**EXERCISE**.
Retype the section of the book review below from "Knowledge does serve" up to and including "for loving him.", keeping every word and mark unchanged.

**EXTRACT PROVIDED**.
<<<<

One of the author’s best insights is found in the book’s Introduction where he addresses the importance of gaining knowledge in the realm of theology. In the following snippet we catch a glimpse of classic Sheed:  

Knowledge does serve love. It serves love in one way by removing misunderstandings which are in the way of love, which at the best, blunt love’s edge a little. For example, the fact of hell can raise a doubt of God’s love in a man who has not had his mind enriched with what the Church can  teach him, so that he is driven piously to avert his gaze from some truth about God in order to keep his love undimmed. But knowledge serves love in a still better way, because each new thing learned about God is a new reason for loving him.

Ultimately, religious study of any kind is an avenue to closer communion with God and only that can quiet the ceaseless longing of our hearts. Sheed knows this and it is what makes him a gifted catechist but an even better model of robust Christian living.

>>>>

**GIVEN DATA**.

<<<<

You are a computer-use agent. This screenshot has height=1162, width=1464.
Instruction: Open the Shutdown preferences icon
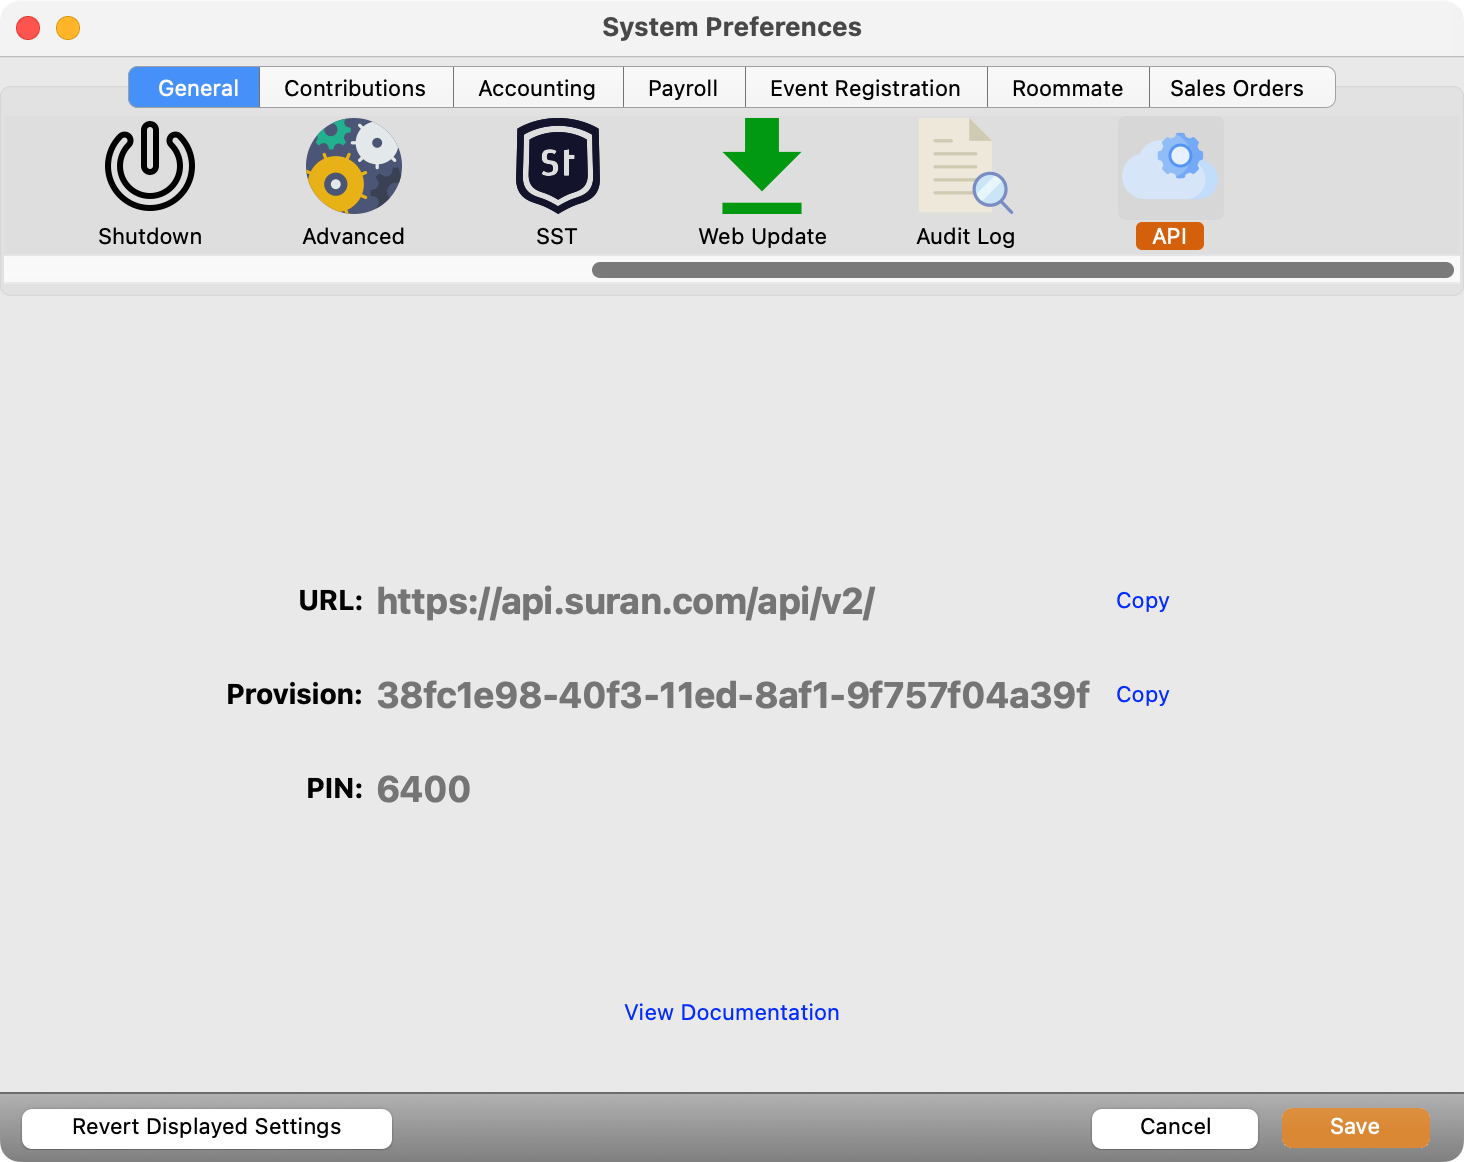coord(150,167)
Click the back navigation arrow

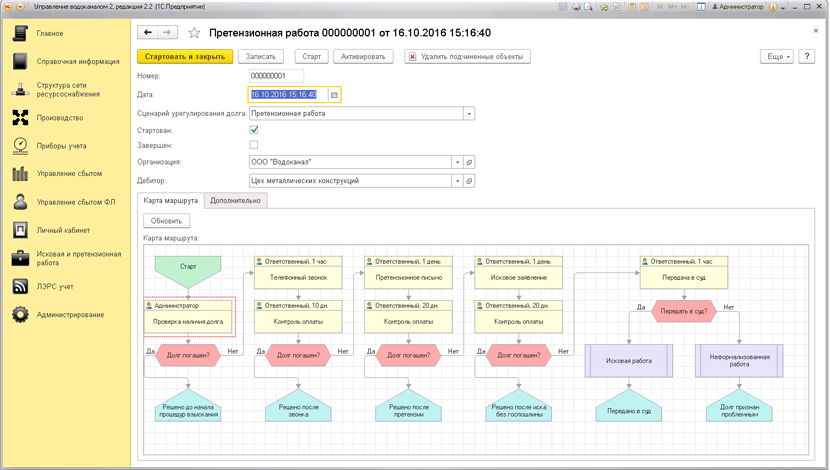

>>>>

**EXERCISE SOLUTION**.
Knowledge does serve love. It serves love in one way by removing misunderstandings which are in the way of love, which at the best, blunt love’s edge a little. For example, the fact of hell can raise a doubt of God’s love in a man who has not had his mind enriched with what the Church can  teach him, so that he is driven piously to avert his gaze from some truth about God in order to keep his love undimmed. But knowledge serves love in a still better way, because each new thing learned about God is a new reason for loving him.